▶ _Your goal_
The records below hold a stretch from the line with "This screenshot has width=1118, height=723." through the line with "The image size is (881, 495)."; return exactly those lines, ends included, and nothing more.

++++++

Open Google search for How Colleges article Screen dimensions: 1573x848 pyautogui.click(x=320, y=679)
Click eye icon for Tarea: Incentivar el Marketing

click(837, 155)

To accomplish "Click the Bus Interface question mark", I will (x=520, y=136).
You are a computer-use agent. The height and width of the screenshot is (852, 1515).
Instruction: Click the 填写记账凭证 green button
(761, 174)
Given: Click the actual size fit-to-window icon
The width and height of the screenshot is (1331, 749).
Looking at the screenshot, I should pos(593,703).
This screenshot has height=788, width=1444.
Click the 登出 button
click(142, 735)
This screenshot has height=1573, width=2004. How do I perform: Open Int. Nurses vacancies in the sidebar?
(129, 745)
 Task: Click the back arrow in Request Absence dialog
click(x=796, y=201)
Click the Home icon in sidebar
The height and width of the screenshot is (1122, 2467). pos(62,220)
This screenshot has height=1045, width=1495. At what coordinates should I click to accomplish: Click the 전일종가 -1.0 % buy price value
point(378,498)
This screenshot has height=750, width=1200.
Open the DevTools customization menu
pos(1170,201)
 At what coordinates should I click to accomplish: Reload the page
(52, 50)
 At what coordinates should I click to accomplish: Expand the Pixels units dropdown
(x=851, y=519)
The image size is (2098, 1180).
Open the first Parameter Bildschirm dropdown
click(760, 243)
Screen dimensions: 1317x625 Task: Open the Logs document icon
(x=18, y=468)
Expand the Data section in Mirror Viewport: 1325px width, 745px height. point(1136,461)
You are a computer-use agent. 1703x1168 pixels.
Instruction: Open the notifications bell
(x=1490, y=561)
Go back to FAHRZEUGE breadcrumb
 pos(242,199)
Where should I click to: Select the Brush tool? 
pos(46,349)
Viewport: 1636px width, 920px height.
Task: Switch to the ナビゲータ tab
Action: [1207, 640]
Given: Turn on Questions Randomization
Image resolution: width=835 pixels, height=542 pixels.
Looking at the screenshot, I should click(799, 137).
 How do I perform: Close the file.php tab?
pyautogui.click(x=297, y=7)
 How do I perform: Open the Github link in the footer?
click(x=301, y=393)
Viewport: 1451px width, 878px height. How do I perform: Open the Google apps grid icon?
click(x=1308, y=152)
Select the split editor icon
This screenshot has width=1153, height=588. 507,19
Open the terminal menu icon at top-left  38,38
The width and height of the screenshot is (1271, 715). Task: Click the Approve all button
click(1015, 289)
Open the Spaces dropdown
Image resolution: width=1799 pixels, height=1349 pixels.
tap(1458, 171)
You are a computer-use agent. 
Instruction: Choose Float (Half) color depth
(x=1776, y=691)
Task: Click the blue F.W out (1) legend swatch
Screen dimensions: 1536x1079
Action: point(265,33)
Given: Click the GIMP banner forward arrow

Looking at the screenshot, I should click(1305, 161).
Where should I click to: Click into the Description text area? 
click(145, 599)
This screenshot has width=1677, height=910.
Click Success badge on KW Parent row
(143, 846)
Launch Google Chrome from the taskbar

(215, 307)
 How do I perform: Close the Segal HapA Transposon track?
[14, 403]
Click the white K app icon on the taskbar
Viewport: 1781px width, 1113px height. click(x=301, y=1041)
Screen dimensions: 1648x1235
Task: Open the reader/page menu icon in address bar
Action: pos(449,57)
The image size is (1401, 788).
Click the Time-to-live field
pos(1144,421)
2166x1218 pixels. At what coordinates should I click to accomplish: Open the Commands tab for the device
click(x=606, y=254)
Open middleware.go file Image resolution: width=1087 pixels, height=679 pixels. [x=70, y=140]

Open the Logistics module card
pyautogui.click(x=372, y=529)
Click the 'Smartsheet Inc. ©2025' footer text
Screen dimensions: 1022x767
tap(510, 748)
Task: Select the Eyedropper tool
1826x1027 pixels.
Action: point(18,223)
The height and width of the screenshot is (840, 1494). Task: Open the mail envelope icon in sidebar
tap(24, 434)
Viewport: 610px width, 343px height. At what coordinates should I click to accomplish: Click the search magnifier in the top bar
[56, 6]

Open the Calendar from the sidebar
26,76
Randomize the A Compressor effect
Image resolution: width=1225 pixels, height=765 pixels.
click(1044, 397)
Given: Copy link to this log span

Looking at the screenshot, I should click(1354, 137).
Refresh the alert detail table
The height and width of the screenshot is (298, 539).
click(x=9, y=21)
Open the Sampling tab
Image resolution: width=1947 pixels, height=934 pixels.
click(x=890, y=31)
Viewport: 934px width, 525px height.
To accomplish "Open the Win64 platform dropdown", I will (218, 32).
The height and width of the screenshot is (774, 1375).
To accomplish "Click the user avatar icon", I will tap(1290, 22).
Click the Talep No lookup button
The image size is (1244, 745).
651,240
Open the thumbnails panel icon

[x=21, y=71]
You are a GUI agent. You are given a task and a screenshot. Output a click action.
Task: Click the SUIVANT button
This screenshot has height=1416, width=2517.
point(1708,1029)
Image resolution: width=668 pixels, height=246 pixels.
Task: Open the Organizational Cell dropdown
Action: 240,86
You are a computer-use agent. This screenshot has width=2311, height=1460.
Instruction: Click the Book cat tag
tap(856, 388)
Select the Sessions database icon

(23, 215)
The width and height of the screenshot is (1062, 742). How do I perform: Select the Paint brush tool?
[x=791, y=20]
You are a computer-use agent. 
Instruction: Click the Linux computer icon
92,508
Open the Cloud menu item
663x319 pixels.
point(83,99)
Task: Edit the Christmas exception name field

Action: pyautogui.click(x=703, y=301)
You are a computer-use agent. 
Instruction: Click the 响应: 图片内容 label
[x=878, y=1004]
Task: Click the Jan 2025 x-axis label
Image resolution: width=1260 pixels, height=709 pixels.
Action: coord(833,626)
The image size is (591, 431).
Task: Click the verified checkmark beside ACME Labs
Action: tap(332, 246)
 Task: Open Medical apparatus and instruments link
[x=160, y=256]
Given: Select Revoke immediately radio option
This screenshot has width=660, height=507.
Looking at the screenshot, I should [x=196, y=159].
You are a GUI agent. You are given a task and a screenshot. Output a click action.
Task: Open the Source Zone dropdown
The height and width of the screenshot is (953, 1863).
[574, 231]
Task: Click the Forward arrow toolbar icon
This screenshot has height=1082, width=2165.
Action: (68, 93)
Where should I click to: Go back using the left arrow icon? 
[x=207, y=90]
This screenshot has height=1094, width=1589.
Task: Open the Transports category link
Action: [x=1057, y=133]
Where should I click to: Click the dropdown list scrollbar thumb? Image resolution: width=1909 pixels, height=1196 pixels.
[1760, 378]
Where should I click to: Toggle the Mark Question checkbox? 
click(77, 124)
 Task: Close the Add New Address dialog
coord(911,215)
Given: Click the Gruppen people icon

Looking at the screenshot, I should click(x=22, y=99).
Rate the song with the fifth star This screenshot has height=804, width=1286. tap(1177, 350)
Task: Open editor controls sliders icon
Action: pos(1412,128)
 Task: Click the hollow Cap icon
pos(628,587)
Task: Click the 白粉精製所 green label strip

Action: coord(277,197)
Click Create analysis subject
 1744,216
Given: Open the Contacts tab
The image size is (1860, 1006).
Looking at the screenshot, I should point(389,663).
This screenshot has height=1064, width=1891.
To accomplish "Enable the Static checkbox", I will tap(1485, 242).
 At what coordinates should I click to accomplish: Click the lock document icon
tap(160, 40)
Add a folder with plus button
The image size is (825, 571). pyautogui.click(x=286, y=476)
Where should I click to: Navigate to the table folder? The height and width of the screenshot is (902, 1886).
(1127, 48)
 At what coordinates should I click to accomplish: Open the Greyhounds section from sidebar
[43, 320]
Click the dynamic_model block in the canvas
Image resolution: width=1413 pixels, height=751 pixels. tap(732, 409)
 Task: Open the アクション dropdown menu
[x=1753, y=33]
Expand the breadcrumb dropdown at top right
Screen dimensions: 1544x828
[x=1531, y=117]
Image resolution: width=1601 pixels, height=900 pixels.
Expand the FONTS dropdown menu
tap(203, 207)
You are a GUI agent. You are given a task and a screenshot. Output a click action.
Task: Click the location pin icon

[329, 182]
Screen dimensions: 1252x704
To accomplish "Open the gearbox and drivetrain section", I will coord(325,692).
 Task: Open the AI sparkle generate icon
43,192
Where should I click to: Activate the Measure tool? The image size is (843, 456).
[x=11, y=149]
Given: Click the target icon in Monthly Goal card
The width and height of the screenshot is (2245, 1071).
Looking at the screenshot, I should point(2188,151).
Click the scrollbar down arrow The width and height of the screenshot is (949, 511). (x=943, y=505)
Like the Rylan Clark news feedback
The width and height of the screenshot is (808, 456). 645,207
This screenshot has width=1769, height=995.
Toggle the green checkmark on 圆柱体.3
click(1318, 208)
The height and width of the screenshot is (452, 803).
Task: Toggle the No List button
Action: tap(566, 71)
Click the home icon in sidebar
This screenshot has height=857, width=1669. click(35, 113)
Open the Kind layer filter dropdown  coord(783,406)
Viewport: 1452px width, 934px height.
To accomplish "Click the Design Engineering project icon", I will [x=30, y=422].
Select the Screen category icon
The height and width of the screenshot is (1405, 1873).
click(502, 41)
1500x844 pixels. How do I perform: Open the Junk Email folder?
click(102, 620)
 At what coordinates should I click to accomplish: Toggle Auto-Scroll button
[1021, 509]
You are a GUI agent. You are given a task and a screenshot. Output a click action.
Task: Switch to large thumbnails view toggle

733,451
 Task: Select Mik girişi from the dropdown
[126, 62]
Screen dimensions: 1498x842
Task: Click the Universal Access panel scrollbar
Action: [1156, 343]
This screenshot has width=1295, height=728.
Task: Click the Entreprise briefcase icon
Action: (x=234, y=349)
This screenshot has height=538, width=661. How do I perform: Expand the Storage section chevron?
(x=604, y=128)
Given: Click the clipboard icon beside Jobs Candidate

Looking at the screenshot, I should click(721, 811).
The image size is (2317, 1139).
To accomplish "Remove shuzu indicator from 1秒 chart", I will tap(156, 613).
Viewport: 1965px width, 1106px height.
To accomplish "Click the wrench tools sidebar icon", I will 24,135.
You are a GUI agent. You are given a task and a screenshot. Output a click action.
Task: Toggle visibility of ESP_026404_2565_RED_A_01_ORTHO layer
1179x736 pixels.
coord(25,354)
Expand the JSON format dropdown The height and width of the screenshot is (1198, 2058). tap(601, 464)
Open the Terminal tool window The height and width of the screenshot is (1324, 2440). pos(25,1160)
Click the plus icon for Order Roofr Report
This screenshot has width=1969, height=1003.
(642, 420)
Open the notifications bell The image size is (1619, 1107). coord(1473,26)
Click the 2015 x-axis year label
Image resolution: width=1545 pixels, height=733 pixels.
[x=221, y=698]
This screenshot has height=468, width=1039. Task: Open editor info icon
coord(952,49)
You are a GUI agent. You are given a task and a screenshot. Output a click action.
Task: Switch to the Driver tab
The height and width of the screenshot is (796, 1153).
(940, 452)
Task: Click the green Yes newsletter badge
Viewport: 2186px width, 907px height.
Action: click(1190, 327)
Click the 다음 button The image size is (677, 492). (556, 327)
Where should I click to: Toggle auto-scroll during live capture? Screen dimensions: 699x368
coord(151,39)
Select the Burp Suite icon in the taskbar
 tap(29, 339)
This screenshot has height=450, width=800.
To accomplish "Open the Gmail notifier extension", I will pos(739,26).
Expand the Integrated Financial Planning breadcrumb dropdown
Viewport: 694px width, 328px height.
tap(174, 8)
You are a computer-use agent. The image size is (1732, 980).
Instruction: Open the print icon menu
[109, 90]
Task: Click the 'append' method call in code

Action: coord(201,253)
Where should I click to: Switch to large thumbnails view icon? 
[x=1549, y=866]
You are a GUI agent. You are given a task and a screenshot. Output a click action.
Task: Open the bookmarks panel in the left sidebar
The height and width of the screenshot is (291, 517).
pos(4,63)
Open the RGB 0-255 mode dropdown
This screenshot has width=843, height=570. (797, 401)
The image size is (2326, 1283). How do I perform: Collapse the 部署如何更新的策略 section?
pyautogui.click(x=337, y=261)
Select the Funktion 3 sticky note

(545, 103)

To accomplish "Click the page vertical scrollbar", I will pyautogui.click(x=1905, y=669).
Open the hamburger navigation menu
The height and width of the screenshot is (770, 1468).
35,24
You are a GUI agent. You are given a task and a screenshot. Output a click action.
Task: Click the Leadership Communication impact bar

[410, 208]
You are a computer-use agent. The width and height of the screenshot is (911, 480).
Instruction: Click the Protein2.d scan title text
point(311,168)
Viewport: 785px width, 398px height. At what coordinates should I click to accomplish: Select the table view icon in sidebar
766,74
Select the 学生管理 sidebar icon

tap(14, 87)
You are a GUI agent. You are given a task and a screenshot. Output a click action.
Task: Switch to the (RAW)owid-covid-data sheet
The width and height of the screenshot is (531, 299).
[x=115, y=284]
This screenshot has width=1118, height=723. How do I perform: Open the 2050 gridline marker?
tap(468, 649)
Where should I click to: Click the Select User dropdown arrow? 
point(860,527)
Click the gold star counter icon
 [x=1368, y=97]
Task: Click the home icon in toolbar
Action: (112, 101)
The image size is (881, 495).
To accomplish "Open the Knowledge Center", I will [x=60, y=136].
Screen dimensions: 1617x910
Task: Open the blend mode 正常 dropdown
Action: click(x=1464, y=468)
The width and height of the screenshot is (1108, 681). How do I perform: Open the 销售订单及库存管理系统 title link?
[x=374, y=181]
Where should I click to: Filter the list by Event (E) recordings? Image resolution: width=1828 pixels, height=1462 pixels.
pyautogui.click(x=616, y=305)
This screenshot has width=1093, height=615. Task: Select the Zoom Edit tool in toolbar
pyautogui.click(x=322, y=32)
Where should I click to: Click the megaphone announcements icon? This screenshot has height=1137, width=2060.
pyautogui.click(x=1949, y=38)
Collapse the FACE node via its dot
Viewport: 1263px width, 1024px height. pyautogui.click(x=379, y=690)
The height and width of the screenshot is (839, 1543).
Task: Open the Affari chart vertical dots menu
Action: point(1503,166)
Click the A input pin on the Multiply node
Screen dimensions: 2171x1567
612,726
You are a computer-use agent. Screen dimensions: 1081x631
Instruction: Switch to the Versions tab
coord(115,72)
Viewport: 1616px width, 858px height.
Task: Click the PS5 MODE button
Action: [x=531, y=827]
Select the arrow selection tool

++++++

▶ _Task solution_
This screenshot has width=1118, height=723. How do I perform: Open the 2050 gridline marker?
tap(468, 649)
Where should I click to: Click the Select User dropdown arrow? 
point(860,527)
Click the gold star counter icon
 [x=1368, y=97]
Task: Click the home icon in toolbar
Action: (112, 101)
The image size is (881, 495).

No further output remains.